It must show that the federal court has jurisdiction and that plaintiff's action is brought in the right place, that plaintiff is entitled to relief if plaintiff's allegations are true, and must contain a request for particular relief. Plaintiff must identify as a defendant only persons who personally participated in a substantial way in depriving plaintiff of a federal constitutional right. Johnson, 588 F.2d at 743 (a person subjects another to the deprivation of a constitutional right if he does an act, participates in another's act or omits to perform an act he is legally required to do that causes the alleged deprivation).

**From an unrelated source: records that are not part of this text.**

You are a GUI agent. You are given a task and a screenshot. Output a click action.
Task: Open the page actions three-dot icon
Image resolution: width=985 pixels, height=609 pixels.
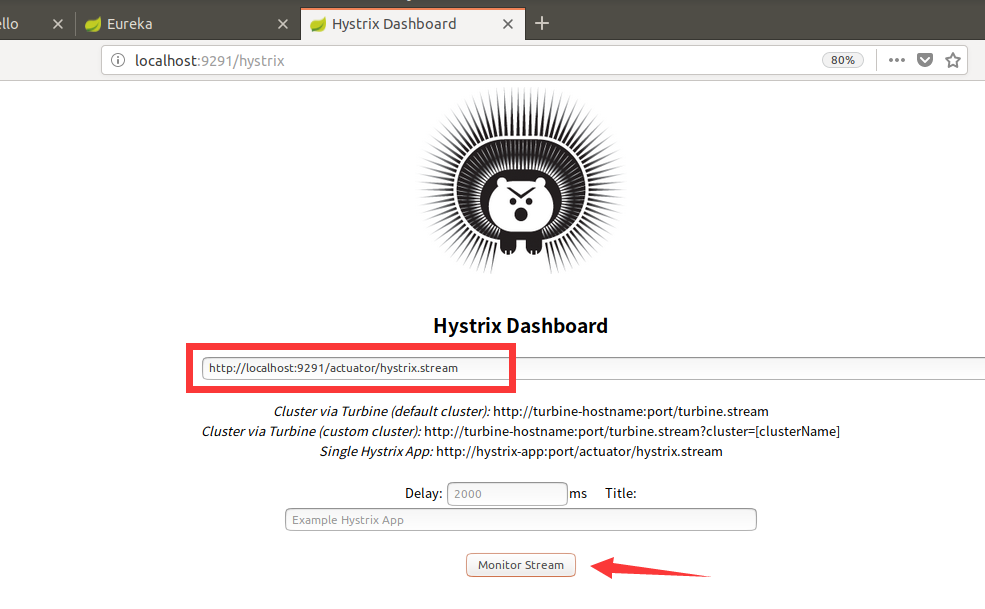pyautogui.click(x=896, y=60)
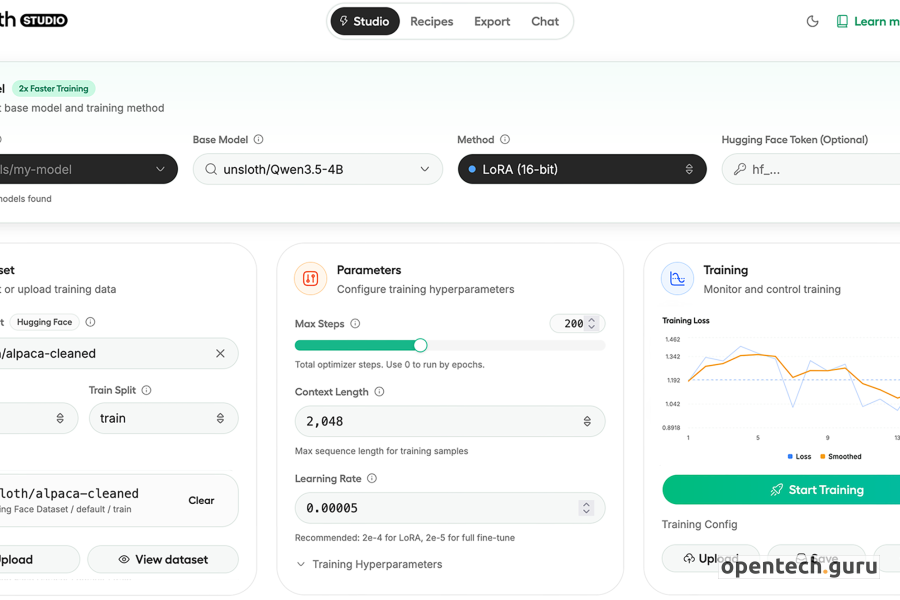Click the View dataset button
This screenshot has width=900, height=600.
pyautogui.click(x=163, y=559)
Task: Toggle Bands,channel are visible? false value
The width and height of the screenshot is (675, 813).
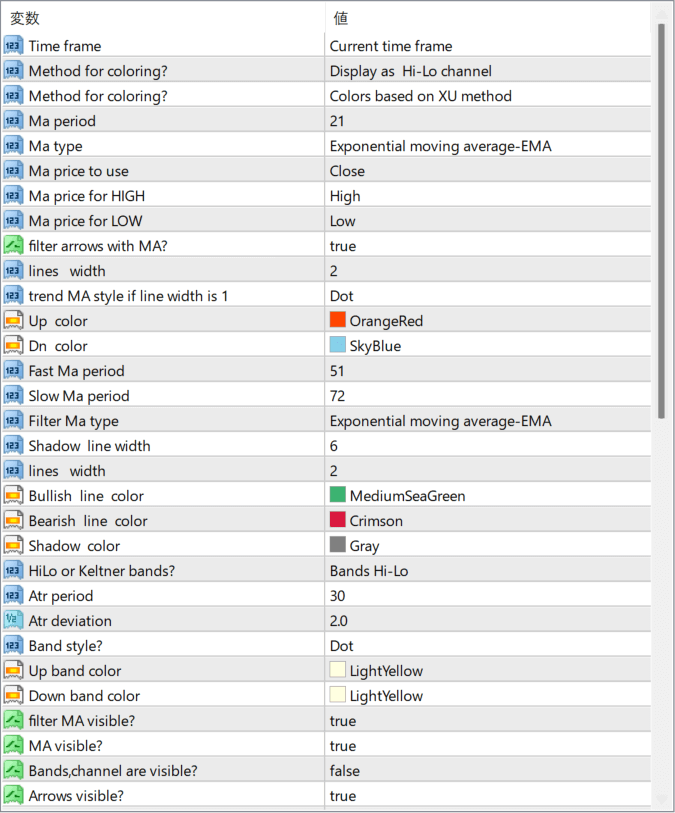Action: 345,771
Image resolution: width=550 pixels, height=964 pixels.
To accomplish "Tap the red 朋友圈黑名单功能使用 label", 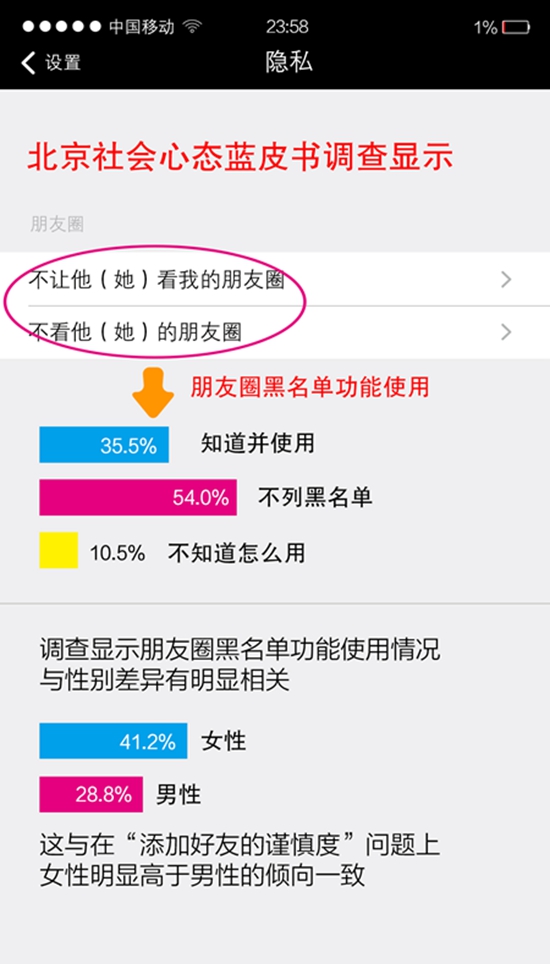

It must contain a caption including the name of the court and the names of all parties. Fed.R.Civ.P. 10(a).

Plaintiff may join multiple claims if they are all against a single defendant. Fed.R.Civ.P. 18(a). If plaintiff has more than one claim based upon separate transactions or occurrences, the claims must be set forth in separate paragraphs. Fed.R.Civ.P. 10(b). Plaintiff may join multiple claims if they are all against a single defendant. Fed.R.Civ.P. 18(a). Unrelated claims against different defendants must be pursued in multiple lawsuits. "The controlling principle appears in Fed.R.Civ.P. 18(a): 'A party asserting a claim . . . may join, [] as independent or as alternate claims, as many claims . . . as the party has against an opposing party.' Thus multiple claims against a single party are fine, but Claim A against Defendant 1 should not be joined with unrelated Claim B against Defendant 2. Unrelated claims against different defendants belong in different suits, not only to prevent the sort of morass [a multiple claim, multiple defendant] suit produce[s], but also to ensure that prisoners pay the required filing fees-for the Prison Litigation Reform Act limits to 3 the number of frivolous suits or appeals that any prisoner may file without prepayment of the required fees. 28 U.S.C. § 1915(g)." George v. Smith, 507 F.3d 605, 607 (7th Cir. 2007); see also Fed.R.Civ.P. 20(a)(2) (joinder of defendants not permitted unless both commonality and same transaction requirements are satisfied). Plaintiff may not change the nature of this suit by alleging new, unrelated claims in an amended complaint. George, 507 F.3d at 607 (no "buckshot" complaints).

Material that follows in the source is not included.